━━━━━ Data provided ━━━━━

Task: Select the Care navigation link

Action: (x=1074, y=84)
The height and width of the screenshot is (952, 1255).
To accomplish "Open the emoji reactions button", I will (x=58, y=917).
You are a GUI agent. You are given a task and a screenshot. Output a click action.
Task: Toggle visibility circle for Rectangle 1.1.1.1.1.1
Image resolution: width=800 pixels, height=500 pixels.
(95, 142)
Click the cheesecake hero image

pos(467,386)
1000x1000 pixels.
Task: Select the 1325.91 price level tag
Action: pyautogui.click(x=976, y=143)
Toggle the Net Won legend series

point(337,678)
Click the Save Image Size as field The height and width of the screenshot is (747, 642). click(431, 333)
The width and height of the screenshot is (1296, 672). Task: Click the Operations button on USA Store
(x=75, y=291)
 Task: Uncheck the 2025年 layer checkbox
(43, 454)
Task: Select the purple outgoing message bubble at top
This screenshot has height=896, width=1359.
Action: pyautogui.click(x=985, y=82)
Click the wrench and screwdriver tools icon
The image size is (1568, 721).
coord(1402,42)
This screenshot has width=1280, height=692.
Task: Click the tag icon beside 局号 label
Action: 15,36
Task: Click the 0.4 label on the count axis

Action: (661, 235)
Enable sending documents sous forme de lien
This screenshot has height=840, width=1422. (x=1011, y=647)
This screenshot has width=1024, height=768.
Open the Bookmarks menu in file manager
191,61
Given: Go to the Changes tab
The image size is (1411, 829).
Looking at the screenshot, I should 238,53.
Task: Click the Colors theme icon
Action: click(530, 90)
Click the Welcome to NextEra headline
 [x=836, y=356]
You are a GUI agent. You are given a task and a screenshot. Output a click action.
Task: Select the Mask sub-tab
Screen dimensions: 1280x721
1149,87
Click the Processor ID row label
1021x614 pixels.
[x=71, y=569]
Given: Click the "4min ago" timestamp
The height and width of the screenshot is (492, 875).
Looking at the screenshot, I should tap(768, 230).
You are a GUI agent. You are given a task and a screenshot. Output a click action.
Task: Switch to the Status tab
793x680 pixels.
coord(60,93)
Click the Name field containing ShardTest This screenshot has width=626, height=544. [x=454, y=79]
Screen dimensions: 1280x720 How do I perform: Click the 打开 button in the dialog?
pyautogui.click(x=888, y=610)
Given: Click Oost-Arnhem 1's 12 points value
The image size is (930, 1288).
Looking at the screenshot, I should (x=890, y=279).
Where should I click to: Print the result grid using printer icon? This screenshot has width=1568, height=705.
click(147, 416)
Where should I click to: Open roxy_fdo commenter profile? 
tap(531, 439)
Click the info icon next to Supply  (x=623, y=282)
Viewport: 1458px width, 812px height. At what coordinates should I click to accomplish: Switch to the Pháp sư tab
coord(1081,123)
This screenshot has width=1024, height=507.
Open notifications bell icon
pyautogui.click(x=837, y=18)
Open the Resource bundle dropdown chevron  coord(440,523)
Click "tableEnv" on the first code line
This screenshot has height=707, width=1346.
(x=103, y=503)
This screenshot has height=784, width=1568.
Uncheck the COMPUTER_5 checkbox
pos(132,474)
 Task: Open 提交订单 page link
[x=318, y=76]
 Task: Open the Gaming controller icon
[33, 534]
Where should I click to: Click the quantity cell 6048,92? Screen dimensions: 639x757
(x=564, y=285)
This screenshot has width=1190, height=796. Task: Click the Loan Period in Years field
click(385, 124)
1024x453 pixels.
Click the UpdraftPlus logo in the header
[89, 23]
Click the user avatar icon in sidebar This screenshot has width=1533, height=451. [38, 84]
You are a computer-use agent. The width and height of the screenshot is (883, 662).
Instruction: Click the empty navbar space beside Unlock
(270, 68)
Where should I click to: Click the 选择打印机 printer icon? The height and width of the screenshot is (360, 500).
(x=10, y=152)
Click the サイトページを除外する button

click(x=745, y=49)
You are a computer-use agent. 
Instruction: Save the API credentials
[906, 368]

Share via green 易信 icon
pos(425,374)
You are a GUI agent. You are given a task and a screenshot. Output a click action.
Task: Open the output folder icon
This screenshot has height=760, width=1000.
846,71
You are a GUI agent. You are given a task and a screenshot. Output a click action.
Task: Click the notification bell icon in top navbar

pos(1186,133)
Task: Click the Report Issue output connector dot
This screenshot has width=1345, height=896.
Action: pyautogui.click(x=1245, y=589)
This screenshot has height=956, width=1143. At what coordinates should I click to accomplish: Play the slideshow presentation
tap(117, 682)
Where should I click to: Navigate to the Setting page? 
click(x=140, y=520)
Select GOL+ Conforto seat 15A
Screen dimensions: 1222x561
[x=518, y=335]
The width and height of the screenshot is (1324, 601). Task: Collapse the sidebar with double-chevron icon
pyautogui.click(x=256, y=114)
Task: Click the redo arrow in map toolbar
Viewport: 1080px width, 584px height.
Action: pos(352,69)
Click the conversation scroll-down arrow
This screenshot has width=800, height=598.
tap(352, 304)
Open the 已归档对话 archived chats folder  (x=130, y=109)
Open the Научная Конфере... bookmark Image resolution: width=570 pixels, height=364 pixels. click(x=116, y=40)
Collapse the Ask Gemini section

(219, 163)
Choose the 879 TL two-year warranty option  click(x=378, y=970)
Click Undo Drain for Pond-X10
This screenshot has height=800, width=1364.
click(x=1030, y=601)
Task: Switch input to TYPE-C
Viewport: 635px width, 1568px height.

━━━━━

Exercise prompt =
Repeat the whole listing exactly, keeping every line intact.

Result below =
Task: Select the Care navigation link

Action: (x=1074, y=84)
The height and width of the screenshot is (952, 1255).
To accomplish "Open the emoji reactions button", I will (x=58, y=917).
You are a GUI agent. You are given a task and a screenshot. Output a click action.
Task: Toggle visibility circle for Rectangle 1.1.1.1.1.1
Image resolution: width=800 pixels, height=500 pixels.
(95, 142)
Click the cheesecake hero image

pos(467,386)
1000x1000 pixels.
Task: Select the 1325.91 price level tag
Action: pyautogui.click(x=976, y=143)
Toggle the Net Won legend series

point(337,678)
Click the Save Image Size as field The height and width of the screenshot is (747, 642). click(431, 333)
The width and height of the screenshot is (1296, 672). Task: Click the Operations button on USA Store
(x=75, y=291)
 Task: Uncheck the 2025年 layer checkbox
(43, 454)
Task: Select the purple outgoing message bubble at top
This screenshot has height=896, width=1359.
Action: pyautogui.click(x=985, y=82)
Click the wrench and screwdriver tools icon
The image size is (1568, 721).
coord(1402,42)
This screenshot has width=1280, height=692.
Task: Click the tag icon beside 局号 label
Action: 15,36
Task: Click the 0.4 label on the count axis

Action: (661, 235)
Enable sending documents sous forme de lien
This screenshot has height=840, width=1422. (x=1011, y=647)
This screenshot has width=1024, height=768.
Open the Bookmarks menu in file manager
191,61
Given: Go to the Changes tab
The image size is (1411, 829).
Looking at the screenshot, I should 238,53.
Task: Click the Colors theme icon
Action: click(530, 90)
Click the Welcome to NextEra headline
 [x=836, y=356]
You are a GUI agent. You are given a task and a screenshot. Output a click action.
Task: Select the Mask sub-tab
Screen dimensions: 1280x721
1149,87
Click the Processor ID row label
1021x614 pixels.
[x=71, y=569]
Given: Click the "4min ago" timestamp
The height and width of the screenshot is (492, 875).
Looking at the screenshot, I should tap(768, 230).
You are a GUI agent. You are given a task and a screenshot. Output a click action.
Task: Switch to the Status tab
793x680 pixels.
coord(60,93)
Click the Name field containing ShardTest This screenshot has width=626, height=544. [x=454, y=79]
Screen dimensions: 1280x720 How do I perform: Click the 打开 button in the dialog?
pyautogui.click(x=888, y=610)
Given: Click Oost-Arnhem 1's 12 points value
The image size is (930, 1288).
Looking at the screenshot, I should (x=890, y=279).
Where should I click to: Print the result grid using printer icon? This screenshot has width=1568, height=705.
click(147, 416)
Where should I click to: Open roxy_fdo commenter profile? 
tap(531, 439)
Click the info icon next to Supply  (x=623, y=282)
Viewport: 1458px width, 812px height. At what coordinates should I click to accomplish: Switch to the Pháp sư tab
coord(1081,123)
This screenshot has width=1024, height=507.
Open notifications bell icon
pyautogui.click(x=837, y=18)
Open the Resource bundle dropdown chevron  coord(440,523)
Click "tableEnv" on the first code line
This screenshot has height=707, width=1346.
(x=103, y=503)
This screenshot has height=784, width=1568.
Uncheck the COMPUTER_5 checkbox
pos(132,474)
 Task: Open 提交订单 page link
[x=318, y=76]
 Task: Open the Gaming controller icon
[33, 534]
Where should I click to: Click the quantity cell 6048,92? Screen dimensions: 639x757
(x=564, y=285)
This screenshot has width=1190, height=796. Task: Click the Loan Period in Years field
click(385, 124)
1024x453 pixels.
Click the UpdraftPlus logo in the header
[89, 23]
Click the user avatar icon in sidebar This screenshot has width=1533, height=451. [38, 84]
You are a computer-use agent. The width and height of the screenshot is (883, 662).
Instruction: Click the empty navbar space beside Unlock
(270, 68)
Where should I click to: Click the 选择打印机 printer icon? The height and width of the screenshot is (360, 500).
(x=10, y=152)
Click the サイトページを除外する button

click(x=745, y=49)
You are a computer-use agent. 
Instruction: Save the API credentials
[906, 368]

Share via green 易信 icon
pos(425,374)
You are a GUI agent. You are given a task and a screenshot. Output a click action.
Task: Open the output folder icon
This screenshot has height=760, width=1000.
846,71
You are a GUI agent. You are given a task and a screenshot. Output a click action.
Task: Click the notification bell icon in top navbar

pos(1186,133)
Task: Click the Report Issue output connector dot
This screenshot has width=1345, height=896.
Action: pyautogui.click(x=1245, y=589)
This screenshot has height=956, width=1143. At what coordinates should I click to accomplish: Play the slideshow presentation
tap(117, 682)
Where should I click to: Navigate to the Setting page? 
click(x=140, y=520)
Select GOL+ Conforto seat 15A
Screen dimensions: 1222x561
[x=518, y=335]
The width and height of the screenshot is (1324, 601). Task: Collapse the sidebar with double-chevron icon
pyautogui.click(x=256, y=114)
Task: Click the redo arrow in map toolbar
Viewport: 1080px width, 584px height.
Action: pos(352,69)
Click the conversation scroll-down arrow
This screenshot has width=800, height=598.
tap(352, 304)
Open the 已归档对话 archived chats folder  (x=130, y=109)
Open the Научная Конфере... bookmark Image resolution: width=570 pixels, height=364 pixels. click(x=116, y=40)
Collapse the Ask Gemini section

(219, 163)
Choose the 879 TL two-year warranty option  click(x=378, y=970)
Click Undo Drain for Pond-X10
This screenshot has height=800, width=1364.
click(x=1030, y=601)
Task: Switch input to TYPE-C
Viewport: 635px width, 1568px height.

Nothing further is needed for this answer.